Three businesspeople having a meeting in the office with a laptop computer and a digital tablet

The best leaders are experts at asking questions. Sure they can tell people a suggested course of action based on their own experiences, or they can express that doing X will create the desired result Y. Often statements of direction will spring people into action and when some success occurs, the logic is to repeat the previous behavior.

Unfortunately, when the results begin to slow down or even worse, they stop; we often go back to the behaviors that worked before, only this time we do it with more frequency or quantity. The logic is if this worked before, we just need to do more of it. This again is sometimes effective, but eventually we get caught in a circle of action and reaction, people get overwhelmed, overloaded, or grow tired of the same process with diminishing results.

Questions Create Focus

When we want people and teams to really get behind an effort, a strategy, or a new direction, to be bought-in for the future, committed and focused, questions are often the most effective communication method.

Consider these examples of statements for focus:

  • Many businesses are pushing their marketing to more and more digital platforms; we should do more of this.
  • Our biggest competitor just launched a new product that outperforms ours; we need more features on our existing model.

Consider these questions for focus:

  • What is trending in marketing today?
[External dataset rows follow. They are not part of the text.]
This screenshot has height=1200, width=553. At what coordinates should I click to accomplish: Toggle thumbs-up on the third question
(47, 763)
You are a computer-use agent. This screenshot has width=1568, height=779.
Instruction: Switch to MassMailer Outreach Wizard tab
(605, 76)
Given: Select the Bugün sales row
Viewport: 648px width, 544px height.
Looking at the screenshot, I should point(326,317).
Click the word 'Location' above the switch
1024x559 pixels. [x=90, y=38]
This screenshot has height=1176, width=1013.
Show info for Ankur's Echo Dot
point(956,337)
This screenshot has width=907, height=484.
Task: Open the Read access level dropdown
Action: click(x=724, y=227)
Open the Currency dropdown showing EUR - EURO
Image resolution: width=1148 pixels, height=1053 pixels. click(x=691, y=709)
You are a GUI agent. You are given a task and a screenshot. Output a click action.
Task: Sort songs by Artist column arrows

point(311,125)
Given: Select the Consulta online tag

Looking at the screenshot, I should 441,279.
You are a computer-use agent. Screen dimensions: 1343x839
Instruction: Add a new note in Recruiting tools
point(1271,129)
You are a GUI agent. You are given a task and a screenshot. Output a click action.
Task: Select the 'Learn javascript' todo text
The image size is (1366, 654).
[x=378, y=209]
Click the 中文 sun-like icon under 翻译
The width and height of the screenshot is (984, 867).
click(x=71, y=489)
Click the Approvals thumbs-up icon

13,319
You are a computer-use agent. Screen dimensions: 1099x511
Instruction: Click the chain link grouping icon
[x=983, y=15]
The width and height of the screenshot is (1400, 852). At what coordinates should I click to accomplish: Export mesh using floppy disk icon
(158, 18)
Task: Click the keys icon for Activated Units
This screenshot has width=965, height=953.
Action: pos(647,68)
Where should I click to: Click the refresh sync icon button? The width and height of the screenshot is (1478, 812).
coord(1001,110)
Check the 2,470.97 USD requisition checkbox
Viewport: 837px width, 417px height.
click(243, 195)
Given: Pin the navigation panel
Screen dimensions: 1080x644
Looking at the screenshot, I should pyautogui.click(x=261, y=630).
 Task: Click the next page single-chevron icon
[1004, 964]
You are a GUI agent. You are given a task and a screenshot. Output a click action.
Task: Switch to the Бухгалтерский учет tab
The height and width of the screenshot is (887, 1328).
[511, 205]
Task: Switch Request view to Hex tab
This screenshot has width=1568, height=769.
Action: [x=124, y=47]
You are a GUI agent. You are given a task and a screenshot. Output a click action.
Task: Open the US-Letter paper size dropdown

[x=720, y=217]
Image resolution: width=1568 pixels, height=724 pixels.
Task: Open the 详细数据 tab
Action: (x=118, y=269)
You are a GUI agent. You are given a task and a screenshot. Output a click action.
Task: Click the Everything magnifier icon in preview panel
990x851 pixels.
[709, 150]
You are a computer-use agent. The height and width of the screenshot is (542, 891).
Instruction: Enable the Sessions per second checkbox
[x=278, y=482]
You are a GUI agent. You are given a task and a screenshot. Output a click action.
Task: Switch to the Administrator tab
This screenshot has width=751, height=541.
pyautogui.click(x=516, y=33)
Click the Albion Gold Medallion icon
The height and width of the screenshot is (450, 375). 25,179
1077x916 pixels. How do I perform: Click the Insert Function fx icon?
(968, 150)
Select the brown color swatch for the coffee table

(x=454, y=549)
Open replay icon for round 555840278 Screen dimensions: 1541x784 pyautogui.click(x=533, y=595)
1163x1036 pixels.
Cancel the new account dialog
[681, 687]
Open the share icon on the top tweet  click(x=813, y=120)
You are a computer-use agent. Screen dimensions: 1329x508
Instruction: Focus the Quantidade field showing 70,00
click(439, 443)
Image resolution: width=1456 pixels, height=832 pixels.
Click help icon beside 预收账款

How or what do we need to do capture the momentum of any trends?
  • What is the market life-cycle of our product line? What would make our product better?

Telling a person or team to move in a specific direction will get some results, some of the time. Let’s face it, there are many people in the workforce that only react when they are told and there are many workplace cultures that demand an authoritarian approach. However, the most successful cultures, those with motivated, committed, and passionate teams, are typically not lead through this type of approach. Sure we need a variety of knowledge, skills, and abilities in any workplace and many times we need a mix of front line people and management team members. We need soldiers as well as generals. We need people who work towards a specific hourly, daily, or weekly goal, and we need those who are more supervisory or management personnel, and a lot of mixture of both.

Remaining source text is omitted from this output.